§ **Task description**: Can you render every row below as a JSON list of strings, with one string per line and the blank lines left out?

§ **Material for this exercise**:
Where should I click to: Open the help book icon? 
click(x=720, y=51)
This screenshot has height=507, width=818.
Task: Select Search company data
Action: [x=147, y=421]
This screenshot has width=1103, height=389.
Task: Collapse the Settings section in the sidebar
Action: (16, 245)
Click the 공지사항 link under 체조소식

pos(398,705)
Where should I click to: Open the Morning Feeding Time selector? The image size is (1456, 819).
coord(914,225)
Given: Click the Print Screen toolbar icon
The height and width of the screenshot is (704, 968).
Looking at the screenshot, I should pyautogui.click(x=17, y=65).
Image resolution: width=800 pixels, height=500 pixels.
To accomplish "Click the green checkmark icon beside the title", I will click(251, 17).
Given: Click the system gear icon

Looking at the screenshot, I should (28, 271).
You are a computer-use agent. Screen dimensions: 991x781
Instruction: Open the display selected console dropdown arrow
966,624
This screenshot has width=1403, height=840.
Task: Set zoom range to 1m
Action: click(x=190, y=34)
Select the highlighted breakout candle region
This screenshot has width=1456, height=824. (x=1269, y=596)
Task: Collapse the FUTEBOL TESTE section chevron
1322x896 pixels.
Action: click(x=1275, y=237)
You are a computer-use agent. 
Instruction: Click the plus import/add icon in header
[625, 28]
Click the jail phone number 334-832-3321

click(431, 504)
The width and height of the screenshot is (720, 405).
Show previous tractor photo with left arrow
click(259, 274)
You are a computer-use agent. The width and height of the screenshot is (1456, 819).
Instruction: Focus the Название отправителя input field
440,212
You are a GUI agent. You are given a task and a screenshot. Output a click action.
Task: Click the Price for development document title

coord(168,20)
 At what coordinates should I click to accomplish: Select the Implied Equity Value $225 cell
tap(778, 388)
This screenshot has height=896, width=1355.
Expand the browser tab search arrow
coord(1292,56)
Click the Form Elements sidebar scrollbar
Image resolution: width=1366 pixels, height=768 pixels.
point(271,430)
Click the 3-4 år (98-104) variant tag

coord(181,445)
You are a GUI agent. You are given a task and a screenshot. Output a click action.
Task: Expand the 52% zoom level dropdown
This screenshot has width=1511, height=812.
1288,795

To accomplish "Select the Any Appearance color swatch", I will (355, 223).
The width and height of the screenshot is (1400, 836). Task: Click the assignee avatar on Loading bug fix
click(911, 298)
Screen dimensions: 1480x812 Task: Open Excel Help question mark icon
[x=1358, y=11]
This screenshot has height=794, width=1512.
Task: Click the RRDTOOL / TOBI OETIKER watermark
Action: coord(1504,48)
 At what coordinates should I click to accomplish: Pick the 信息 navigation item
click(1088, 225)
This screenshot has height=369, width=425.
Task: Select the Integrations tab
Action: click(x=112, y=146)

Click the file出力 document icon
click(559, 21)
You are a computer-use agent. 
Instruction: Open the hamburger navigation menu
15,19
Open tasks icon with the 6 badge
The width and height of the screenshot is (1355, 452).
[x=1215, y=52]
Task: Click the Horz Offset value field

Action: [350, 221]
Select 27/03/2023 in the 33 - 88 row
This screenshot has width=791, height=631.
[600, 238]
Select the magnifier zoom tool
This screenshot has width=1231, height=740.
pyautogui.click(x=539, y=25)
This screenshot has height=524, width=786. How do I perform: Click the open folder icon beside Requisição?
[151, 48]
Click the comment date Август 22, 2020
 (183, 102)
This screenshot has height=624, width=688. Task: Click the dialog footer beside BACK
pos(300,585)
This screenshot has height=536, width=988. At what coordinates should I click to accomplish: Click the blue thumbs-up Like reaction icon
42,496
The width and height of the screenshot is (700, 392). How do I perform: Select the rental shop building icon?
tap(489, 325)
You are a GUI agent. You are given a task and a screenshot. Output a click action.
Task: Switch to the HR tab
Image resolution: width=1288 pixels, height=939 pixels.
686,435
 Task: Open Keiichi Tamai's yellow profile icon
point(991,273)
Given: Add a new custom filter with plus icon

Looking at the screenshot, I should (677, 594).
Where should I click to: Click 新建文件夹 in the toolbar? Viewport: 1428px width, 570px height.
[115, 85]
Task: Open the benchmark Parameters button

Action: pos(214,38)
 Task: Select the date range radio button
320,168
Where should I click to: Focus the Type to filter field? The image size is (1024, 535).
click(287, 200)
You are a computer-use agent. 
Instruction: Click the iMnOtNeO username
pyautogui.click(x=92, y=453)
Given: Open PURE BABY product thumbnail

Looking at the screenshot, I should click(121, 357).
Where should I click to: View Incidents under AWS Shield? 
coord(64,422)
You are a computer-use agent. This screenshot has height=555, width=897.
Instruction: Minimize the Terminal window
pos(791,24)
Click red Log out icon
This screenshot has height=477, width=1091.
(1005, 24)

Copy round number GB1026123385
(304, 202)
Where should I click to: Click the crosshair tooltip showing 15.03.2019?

§ **Correct response**:
[
  "Where should I click to: Open the help book icon? ",
  "click(x=720, y=51)",
  "This screenshot has height=507, width=818.",
  "Task: Select Search company data",
  "Action: [x=147, y=421]",
  "This screenshot has width=1103, height=389.",
  "Task: Collapse the Settings section in the sidebar",
  "Action: (16, 245)",
  "Click the 공지사항 link under 체조소식",
  "pos(398,705)",
  "Where should I click to: Open the Morning Feeding Time selector? The image size is (1456, 819).",
  "coord(914,225)",
  "Given: Click the Print Screen toolbar icon",
  "The height and width of the screenshot is (704, 968).",
  "Looking at the screenshot, I should pyautogui.click(x=17, y=65).",
  "Image resolution: width=800 pixels, height=500 pixels.",
  "To accomplish \"Click the green checkmark icon beside the title\", I will click(251, 17).",
  "Given: Click the system gear icon",
  "Looking at the screenshot, I should (28, 271).",
  "You are a computer-use agent. Screen dimensions: 991x781",
  "Instruction: Open the display selected console dropdown arrow",
  "966,624",
  "This screenshot has width=1403, height=840.",
  "Task: Set zoom range to 1m",
  "Action: click(x=190, y=34)",
  "Select the highlighted breakout candle region",
  "This screenshot has width=1456, height=824. (x=1269, y=596)",
  "Task: Collapse the FUTEBOL TESTE section chevron",
  "1322x896 pixels.",
  "Action: click(x=1275, y=237)",
  "You are a computer-use agent. ",
  "Instruction: Click the plus import/add icon in header",
  "[625, 28]",
  "Click the jail phone number 334-832-3321",
  "click(431, 504)",
  "The width and height of the screenshot is (720, 405).",
  "Show previous tractor photo with left arrow",
  "click(259, 274)",
  "You are a computer-use agent. The width and height of the screenshot is (1456, 819).",
  "Instruction: Focus the Название отправителя input field",
  "440,212",
  "You are a GUI agent. You are given a task and a screenshot. Output a click action.",
  "Task: Click the Price for development document title",
  "coord(168,20)",
  " At what coordinates should I click to accomplish: Select the Implied Equity Value $225 cell",
  "tap(778, 388)",
  "This screenshot has height=896, width=1355.",
  "Expand the browser tab search arrow",
  "coord(1292,56)",
  "Click the Form Elements sidebar scrollbar",
  "Image resolution: width=1366 pixels, height=768 pixels.",
  "point(271,430)",
  "Click the 3-4 år (98-104) variant tag",
  "coord(181,445)",
  "You are a GUI agent. You are given a task and a screenshot. Output a click action.",
  "Task: Expand the 52% zoom level dropdown",
  "This screenshot has width=1511, height=812.",
  "1288,795",
  "To accomplish \"Select the Any Appearance color swatch\", I will (355, 223).",
  "The width and height of the screenshot is (1400, 836). Task: Click the assignee avatar on Loading bug fix",
  "click(911, 298)",
  "Screen dimensions: 1480x812 Task: Open Excel Help question mark icon",
  "[x=1358, y=11]",
  "This screenshot has height=794, width=1512.",
  "Task: Click the RRDTOOL / TOBI OETIKER watermark",
  "Action: coord(1504,48)",
  " At what coordinates should I click to accomplish: Pick the 信息 navigation item",
  "click(1088, 225)",
  "This screenshot has height=369, width=425.",
  "Task: Select the Integrations tab",
  "Action: click(x=112, y=146)",
  "Click the file出力 document icon",
  "click(559, 21)",
  "You are a computer-use agent. ",
  "Instruction: Open the hamburger navigation menu",
  "15,19",
  "Open tasks icon with the 6 badge",
  "The width and height of the screenshot is (1355, 452).",
  "[x=1215, y=52]",
  "Task: Click the Horz Offset value field",
  "Action: [350, 221]",
  "Select 27/03/2023 in the 33 - 88 row",
  "This screenshot has width=791, height=631.",
  "[600, 238]",
  "Select the magnifier zoom tool",
  "This screenshot has width=1231, height=740.",
  "pyautogui.click(x=539, y=25)",
  "This screenshot has height=524, width=786. How do I perform: Click the open folder icon beside Requisição?",
  "[151, 48]",
  "Click the comment date Август 22, 2020",
  " (183, 102)",
  "This screenshot has height=624, width=688. Task: Click the dialog footer beside BACK",
  "pos(300,585)",
  "This screenshot has height=536, width=988. At what coordinates should I click to accomplish: Click the blue thumbs-up Like reaction icon",
  "42,496",
  "The width and height of the screenshot is (700, 392). How do I perform: Select the rental shop building icon?",
  "tap(489, 325)",
  "You are a GUI agent. You are given a task and a screenshot. Output a click action.",
  "Task: Switch to the HR tab",
  "Image resolution: width=1288 pixels, height=939 pixels.",
  "686,435",
  " Task: Open Keiichi Tamai's yellow profile icon",
  "point(991,273)",
  "Given: Add a new custom filter with plus icon",
  "Looking at the screenshot, I should (677, 594).",
  "Where should I click to: Click 新建文件夹 in the toolbar? Viewport: 1428px width, 570px height.",
  "[115, 85]",
  "Task: Open the benchmark Parameters button",
  "Action: pos(214,38)",
  " Task: Select the date range radio button",
  "320,168",
  "Where should I click to: Focus the Type to filter field? The image size is (1024, 535).",
  "click(287, 200)",
  "You are a computer-use agent. ",
  "Instruction: Click the iMnOtNeO username",
  "pyautogui.click(x=92, y=453)",
  "Given: Open PURE BABY product thumbnail",
  "Looking at the screenshot, I should click(121, 357).",
  "Where should I click to: View Incidents under AWS Shield? ",
  "coord(64,422)",
  "You are a computer-use agent. This screenshot has height=555, width=897.",
  "Instruction: Minimize the Terminal window",
  "pos(791,24)",
  "Click red Log out icon",
  "This screenshot has height=477, width=1091.",
  "(1005, 24)",
  "Copy round number GB1026123385",
  "(304, 202)",
  "Where should I click to: Click the crosshair tooltip showing 15.03.2019?"
]